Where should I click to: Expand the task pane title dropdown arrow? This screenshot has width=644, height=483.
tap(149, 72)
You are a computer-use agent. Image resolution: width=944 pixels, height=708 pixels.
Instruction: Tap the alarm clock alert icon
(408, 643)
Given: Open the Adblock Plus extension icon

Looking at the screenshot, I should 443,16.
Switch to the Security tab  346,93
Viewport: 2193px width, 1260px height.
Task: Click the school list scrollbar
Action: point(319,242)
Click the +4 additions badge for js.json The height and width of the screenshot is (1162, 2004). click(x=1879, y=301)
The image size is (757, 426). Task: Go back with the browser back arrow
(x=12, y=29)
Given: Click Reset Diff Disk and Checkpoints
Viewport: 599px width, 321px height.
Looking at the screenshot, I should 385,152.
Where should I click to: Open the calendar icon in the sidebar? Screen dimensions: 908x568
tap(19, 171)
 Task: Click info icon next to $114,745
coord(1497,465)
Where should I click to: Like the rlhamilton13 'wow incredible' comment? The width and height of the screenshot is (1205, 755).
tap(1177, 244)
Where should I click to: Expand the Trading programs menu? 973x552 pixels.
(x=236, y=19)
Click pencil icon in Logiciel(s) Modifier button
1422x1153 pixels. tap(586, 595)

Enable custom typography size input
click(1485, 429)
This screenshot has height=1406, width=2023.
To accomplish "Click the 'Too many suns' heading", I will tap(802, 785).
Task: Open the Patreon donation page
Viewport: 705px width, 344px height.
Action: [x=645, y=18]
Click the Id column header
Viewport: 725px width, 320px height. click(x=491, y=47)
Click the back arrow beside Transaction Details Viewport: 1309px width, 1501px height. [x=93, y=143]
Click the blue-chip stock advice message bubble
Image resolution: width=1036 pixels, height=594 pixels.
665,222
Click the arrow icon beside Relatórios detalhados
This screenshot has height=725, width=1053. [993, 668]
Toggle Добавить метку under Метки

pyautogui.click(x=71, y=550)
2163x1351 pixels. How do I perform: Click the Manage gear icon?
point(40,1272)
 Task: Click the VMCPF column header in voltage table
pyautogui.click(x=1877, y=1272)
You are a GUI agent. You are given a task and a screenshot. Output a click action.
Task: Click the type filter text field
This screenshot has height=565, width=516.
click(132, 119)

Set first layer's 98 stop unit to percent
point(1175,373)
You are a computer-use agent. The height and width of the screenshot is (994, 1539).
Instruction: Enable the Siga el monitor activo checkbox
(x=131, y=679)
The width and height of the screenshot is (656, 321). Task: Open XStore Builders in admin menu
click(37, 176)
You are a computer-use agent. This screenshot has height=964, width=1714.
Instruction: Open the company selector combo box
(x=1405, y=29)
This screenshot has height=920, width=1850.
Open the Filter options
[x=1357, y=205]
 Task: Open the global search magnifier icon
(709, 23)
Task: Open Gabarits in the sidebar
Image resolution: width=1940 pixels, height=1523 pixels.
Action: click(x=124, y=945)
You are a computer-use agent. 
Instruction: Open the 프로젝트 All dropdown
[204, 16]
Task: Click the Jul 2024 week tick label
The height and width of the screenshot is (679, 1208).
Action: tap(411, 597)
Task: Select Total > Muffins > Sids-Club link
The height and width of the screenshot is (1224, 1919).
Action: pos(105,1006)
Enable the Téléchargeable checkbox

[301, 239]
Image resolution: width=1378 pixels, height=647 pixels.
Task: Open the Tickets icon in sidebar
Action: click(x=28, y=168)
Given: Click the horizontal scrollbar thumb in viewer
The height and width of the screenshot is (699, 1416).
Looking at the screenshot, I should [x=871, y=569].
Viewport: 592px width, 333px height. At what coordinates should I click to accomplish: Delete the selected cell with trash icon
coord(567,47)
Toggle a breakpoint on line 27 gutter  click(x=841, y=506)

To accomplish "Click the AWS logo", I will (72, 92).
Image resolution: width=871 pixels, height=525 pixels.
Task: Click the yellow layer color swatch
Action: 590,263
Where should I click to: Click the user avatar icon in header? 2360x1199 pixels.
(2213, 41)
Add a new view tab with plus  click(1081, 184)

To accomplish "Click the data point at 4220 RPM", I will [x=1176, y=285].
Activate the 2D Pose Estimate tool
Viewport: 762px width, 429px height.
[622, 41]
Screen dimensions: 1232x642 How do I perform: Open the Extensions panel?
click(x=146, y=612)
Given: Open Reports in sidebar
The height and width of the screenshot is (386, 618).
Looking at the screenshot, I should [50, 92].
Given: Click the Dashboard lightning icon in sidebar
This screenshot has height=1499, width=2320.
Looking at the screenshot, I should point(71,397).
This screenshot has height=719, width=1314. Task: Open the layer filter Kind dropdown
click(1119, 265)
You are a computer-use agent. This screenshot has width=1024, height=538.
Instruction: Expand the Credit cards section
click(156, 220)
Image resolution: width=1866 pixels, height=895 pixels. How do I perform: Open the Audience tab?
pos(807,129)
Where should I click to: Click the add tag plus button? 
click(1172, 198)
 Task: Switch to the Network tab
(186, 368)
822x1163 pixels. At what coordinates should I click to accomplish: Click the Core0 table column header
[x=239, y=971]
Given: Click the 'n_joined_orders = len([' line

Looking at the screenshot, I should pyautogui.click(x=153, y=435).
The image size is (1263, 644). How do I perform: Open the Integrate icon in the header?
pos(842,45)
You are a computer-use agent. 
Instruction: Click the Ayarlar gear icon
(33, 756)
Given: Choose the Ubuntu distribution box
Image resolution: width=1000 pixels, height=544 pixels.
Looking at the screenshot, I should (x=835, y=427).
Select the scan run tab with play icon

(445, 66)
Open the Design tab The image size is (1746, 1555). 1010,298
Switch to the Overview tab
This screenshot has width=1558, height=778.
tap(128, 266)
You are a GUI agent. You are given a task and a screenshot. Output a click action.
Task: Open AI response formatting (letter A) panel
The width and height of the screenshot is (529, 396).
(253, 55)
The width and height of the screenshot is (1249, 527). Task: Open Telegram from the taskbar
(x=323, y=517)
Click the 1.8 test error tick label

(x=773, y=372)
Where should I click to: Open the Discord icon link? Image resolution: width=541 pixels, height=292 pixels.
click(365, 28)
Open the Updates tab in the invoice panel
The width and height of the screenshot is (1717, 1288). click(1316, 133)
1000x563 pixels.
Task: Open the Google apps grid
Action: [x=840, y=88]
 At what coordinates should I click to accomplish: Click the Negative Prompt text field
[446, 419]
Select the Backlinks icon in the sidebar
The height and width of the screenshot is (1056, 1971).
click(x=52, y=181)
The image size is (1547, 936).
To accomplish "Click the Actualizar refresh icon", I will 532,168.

#### What to do
Go through the records and set each one down again, unchanged.

#### Task response
Where should I click to: Expand the task pane title dropdown arrow? This screenshot has width=644, height=483.
tap(149, 72)
You are a computer-use agent. Image resolution: width=944 pixels, height=708 pixels.
Instruction: Tap the alarm clock alert icon
(408, 643)
Given: Open the Adblock Plus extension icon

Looking at the screenshot, I should 443,16.
Switch to the Security tab  346,93
Viewport: 2193px width, 1260px height.
Task: Click the school list scrollbar
Action: point(319,242)
Click the +4 additions badge for js.json The height and width of the screenshot is (1162, 2004). click(x=1879, y=301)
The image size is (757, 426). Task: Go back with the browser back arrow
(x=12, y=29)
Given: Click Reset Diff Disk and Checkpoints
Viewport: 599px width, 321px height.
Looking at the screenshot, I should 385,152.
Where should I click to: Open the calendar icon in the sidebar? Screen dimensions: 908x568
tap(19, 171)
 Task: Click info icon next to $114,745
coord(1497,465)
Where should I click to: Like the rlhamilton13 'wow incredible' comment? The width and height of the screenshot is (1205, 755).
tap(1177, 244)
Where should I click to: Expand the Trading programs menu? 973x552 pixels.
(x=236, y=19)
Click pencil icon in Logiciel(s) Modifier button
1422x1153 pixels. tap(586, 595)

Enable custom typography size input
click(1485, 429)
This screenshot has height=1406, width=2023.
To accomplish "Click the 'Too many suns' heading", I will tap(802, 785).
Task: Open the Patreon donation page
Viewport: 705px width, 344px height.
Action: [x=645, y=18]
Click the Id column header
Viewport: 725px width, 320px height. click(x=491, y=47)
Click the back arrow beside Transaction Details Viewport: 1309px width, 1501px height. [x=93, y=143]
Click the blue-chip stock advice message bubble
Image resolution: width=1036 pixels, height=594 pixels.
665,222
Click the arrow icon beside Relatórios detalhados
This screenshot has height=725, width=1053. [993, 668]
Toggle Добавить метку under Метки

pyautogui.click(x=71, y=550)
2163x1351 pixels. How do I perform: Click the Manage gear icon?
point(40,1272)
 Task: Click the VMCPF column header in voltage table
pyautogui.click(x=1877, y=1272)
You are a GUI agent. You are given a task and a screenshot. Output a click action.
Task: Click the type filter text field
This screenshot has height=565, width=516.
click(132, 119)

Set first layer's 98 stop unit to percent
point(1175,373)
You are a computer-use agent. The height and width of the screenshot is (994, 1539).
Instruction: Enable the Siga el monitor activo checkbox
(x=131, y=679)
The width and height of the screenshot is (656, 321). Task: Open XStore Builders in admin menu
click(37, 176)
You are a computer-use agent. This screenshot has height=964, width=1714.
Instruction: Open the company selector combo box
(x=1405, y=29)
This screenshot has height=920, width=1850.
Open the Filter options
[x=1357, y=205]
 Task: Open the global search magnifier icon
(709, 23)
Task: Open Gabarits in the sidebar
Image resolution: width=1940 pixels, height=1523 pixels.
Action: click(x=124, y=945)
You are a computer-use agent. 
Instruction: Open the 프로젝트 All dropdown
[204, 16]
Task: Click the Jul 2024 week tick label
The height and width of the screenshot is (679, 1208).
Action: tap(411, 597)
Task: Select Total > Muffins > Sids-Club link
The height and width of the screenshot is (1224, 1919).
Action: pos(105,1006)
Enable the Téléchargeable checkbox

[301, 239]
Image resolution: width=1378 pixels, height=647 pixels.
Task: Open the Tickets icon in sidebar
Action: click(x=28, y=168)
Given: Click the horizontal scrollbar thumb in viewer
The height and width of the screenshot is (699, 1416).
Looking at the screenshot, I should [x=871, y=569].
Viewport: 592px width, 333px height. At what coordinates should I click to accomplish: Delete the selected cell with trash icon
coord(567,47)
Toggle a breakpoint on line 27 gutter  click(x=841, y=506)

To accomplish "Click the AWS logo", I will (72, 92).
Image resolution: width=871 pixels, height=525 pixels.
Task: Click the yellow layer color swatch
Action: 590,263
Where should I click to: Click the user avatar icon in header? 2360x1199 pixels.
(2213, 41)
Add a new view tab with plus  click(1081, 184)

To accomplish "Click the data point at 4220 RPM", I will [x=1176, y=285].
Activate the 2D Pose Estimate tool
Viewport: 762px width, 429px height.
[622, 41]
Screen dimensions: 1232x642 How do I perform: Open the Extensions panel?
click(x=146, y=612)
Given: Open Reports in sidebar
The height and width of the screenshot is (386, 618).
Looking at the screenshot, I should [50, 92].
Given: Click the Dashboard lightning icon in sidebar
This screenshot has height=1499, width=2320.
Looking at the screenshot, I should point(71,397).
This screenshot has height=719, width=1314. Task: Open the layer filter Kind dropdown
click(1119, 265)
You are a computer-use agent. This screenshot has width=1024, height=538.
Instruction: Expand the Credit cards section
click(156, 220)
Image resolution: width=1866 pixels, height=895 pixels. How do I perform: Open the Audience tab?
pos(807,129)
Where should I click to: Click the add tag plus button? 
click(1172, 198)
 Task: Switch to the Network tab
(186, 368)
822x1163 pixels. At what coordinates should I click to accomplish: Click the Core0 table column header
[x=239, y=971]
Given: Click the 'n_joined_orders = len([' line

Looking at the screenshot, I should pyautogui.click(x=153, y=435).
The image size is (1263, 644). How do I perform: Open the Integrate icon in the header?
pos(842,45)
You are a computer-use agent. 
Instruction: Click the Ayarlar gear icon
(33, 756)
Given: Choose the Ubuntu distribution box
Image resolution: width=1000 pixels, height=544 pixels.
Looking at the screenshot, I should (x=835, y=427).
Select the scan run tab with play icon

(445, 66)
Open the Design tab The image size is (1746, 1555). 1010,298
Switch to the Overview tab
This screenshot has width=1558, height=778.
tap(128, 266)
You are a GUI agent. You are given a task and a screenshot. Output a click action.
Task: Open AI response formatting (letter A) panel
The width and height of the screenshot is (529, 396).
(253, 55)
The width and height of the screenshot is (1249, 527). Task: Open Telegram from the taskbar
(x=323, y=517)
Click the 1.8 test error tick label

(x=773, y=372)
Where should I click to: Open the Discord icon link? Image resolution: width=541 pixels, height=292 pixels.
click(365, 28)
Open the Updates tab in the invoice panel
The width and height of the screenshot is (1717, 1288). click(1316, 133)
1000x563 pixels.
Task: Open the Google apps grid
Action: [x=840, y=88]
 At what coordinates should I click to accomplish: Click the Negative Prompt text field
[446, 419]
Select the Backlinks icon in the sidebar
The height and width of the screenshot is (1056, 1971).
click(x=52, y=181)
The image size is (1547, 936).
To accomplish "Click the Actualizar refresh icon", I will 532,168.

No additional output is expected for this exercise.